И даже волки обегали краем Умань,
не в первый раз убитую, в разрухе,
на пепелищах дымовые тлели думы —
их ветер рвал как космы у старухи.

Зерном цеплялись те, кто чудом выжил,
замешивали глину на полове:
и прорастали хатки в светлых крышах
в почти неслышной песне... стоне... слове.

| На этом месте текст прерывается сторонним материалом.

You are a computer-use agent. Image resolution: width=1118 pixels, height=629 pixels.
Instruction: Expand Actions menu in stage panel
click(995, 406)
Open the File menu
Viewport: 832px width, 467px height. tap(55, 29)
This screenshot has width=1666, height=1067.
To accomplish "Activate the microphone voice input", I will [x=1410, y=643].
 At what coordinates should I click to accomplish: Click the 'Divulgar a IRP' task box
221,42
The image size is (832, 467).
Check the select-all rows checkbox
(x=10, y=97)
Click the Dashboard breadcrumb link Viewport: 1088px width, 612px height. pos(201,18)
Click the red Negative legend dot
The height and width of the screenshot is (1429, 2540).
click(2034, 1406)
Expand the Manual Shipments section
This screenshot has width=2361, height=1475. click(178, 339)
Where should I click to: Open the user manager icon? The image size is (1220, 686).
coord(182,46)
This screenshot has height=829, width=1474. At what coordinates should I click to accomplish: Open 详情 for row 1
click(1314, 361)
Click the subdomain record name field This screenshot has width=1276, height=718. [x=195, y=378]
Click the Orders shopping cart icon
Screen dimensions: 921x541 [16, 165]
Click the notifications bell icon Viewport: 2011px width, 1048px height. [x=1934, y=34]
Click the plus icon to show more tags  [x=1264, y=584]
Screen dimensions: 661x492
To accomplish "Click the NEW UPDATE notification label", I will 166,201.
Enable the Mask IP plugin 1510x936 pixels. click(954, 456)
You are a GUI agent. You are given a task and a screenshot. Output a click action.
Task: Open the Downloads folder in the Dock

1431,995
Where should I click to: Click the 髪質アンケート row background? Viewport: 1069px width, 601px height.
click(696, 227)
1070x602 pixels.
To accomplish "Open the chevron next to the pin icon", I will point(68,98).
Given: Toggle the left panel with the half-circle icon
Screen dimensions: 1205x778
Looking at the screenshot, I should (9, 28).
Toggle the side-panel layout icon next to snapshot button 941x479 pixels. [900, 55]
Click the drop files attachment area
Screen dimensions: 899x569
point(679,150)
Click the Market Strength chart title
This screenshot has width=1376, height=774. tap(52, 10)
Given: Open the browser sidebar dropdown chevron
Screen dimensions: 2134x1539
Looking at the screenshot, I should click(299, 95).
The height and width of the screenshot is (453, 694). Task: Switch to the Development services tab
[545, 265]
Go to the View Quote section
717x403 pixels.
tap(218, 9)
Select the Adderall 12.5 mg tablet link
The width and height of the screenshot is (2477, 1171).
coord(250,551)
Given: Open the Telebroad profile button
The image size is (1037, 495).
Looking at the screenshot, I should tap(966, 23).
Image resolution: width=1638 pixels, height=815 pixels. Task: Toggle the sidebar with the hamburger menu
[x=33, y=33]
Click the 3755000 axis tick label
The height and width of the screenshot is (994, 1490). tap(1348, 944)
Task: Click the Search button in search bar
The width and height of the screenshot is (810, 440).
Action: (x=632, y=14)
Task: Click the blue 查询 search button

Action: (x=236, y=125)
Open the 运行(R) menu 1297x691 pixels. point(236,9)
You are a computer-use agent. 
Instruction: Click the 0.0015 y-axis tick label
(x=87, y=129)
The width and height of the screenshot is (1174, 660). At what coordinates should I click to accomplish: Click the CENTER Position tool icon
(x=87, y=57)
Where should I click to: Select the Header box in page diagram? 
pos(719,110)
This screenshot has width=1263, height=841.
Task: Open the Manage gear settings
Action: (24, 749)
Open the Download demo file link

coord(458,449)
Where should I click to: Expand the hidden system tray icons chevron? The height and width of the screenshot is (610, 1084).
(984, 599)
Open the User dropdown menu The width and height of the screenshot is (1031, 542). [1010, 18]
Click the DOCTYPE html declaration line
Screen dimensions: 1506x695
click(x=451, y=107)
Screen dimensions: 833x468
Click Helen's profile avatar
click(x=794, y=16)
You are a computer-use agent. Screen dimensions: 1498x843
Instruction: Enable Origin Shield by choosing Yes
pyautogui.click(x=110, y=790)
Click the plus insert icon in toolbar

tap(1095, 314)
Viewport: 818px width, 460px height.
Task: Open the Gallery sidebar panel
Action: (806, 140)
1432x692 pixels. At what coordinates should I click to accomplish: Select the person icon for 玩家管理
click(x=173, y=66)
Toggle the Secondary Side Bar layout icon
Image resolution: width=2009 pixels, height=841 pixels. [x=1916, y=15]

Тянулась к свету молодая завязь,
летали голуби над ярмаркою шумной.
И две реки-руки прикрыть пытались
тебя, моя седая мати — Умань!

В который раз восставшая из пепла,
да на крови замешана, на глине,
из года в год росла, цвела и крепла.
А вот дороги биты и доныне.

Такая ж, как тогда, в века иные:
весь скарб — за пазухой, вся жизнь — в черте базара.
И прахом серым запорошена по выю.
Да с чуждыми доселе образами. 

Не плачь же, мама, лишнего не требуй,
стели шелка — и вечным нужен роздых.
Тебе еще держать родное небо,
тебе ещё беречь родные звёзды.

Тебе, родная, пригодятся силы
сынов, из дома выкуренных ложью.
Ты лучше бы к столу-то не просила
тех, кто шарахнуть дверью в щепки может.

Ах, сколько раз порушили до праха
твой теплый мир — до донца, до основы!
А ты опять последнюю рубаху
чужому пришлецу отдать готова.

И веришь в будущее, словно дети в сказку...
Или не веришь — так, лишь каплю, малость?
Так сбрось терпенья цепь, угоды маску,
и равнодушие, и смирность, и усталость!

И подлинный яви всем лик свой, мамо!
Да не молчи — молчанье выжжет душу.
Еще колодцы есть —  до ада прямо,
поглубже гайдамацких...
                Я не струшу

и не сменю аскета пост на кресла,
в которых сел — и «что? а кто ты? где ты?!»
Так встанем же и препояшем чресла,
а то ведь нищей мать пойдет по свету!

...Тогда рассвет горел почти неделю —
казнили тяжко вожаков-героев...
В ответ мне — шепот слышен еле-еле.
И мы молчим, родимая, с тобою...

05-07.12.10.

Умань была сожжена несколько раз. В 17 столетии — турками и тататрами. Через несколько лет город, в котором местное население очутилось под финансовым и налоговым гнетом богатых поляков и евреев, захватили гайдамаки.
    Почти сорок лет тому назад был готов проект памятника Гонте и Зализняку, но до сих пор он не установлен. Последние двадцать лет местная власть считается с  мнением паломников-хасидов, которые установку памятника рассматривают как личное оскорбление еврейского народа. Во время приезда паломников Умань напоминает гетто. Только в резервации — уманцы.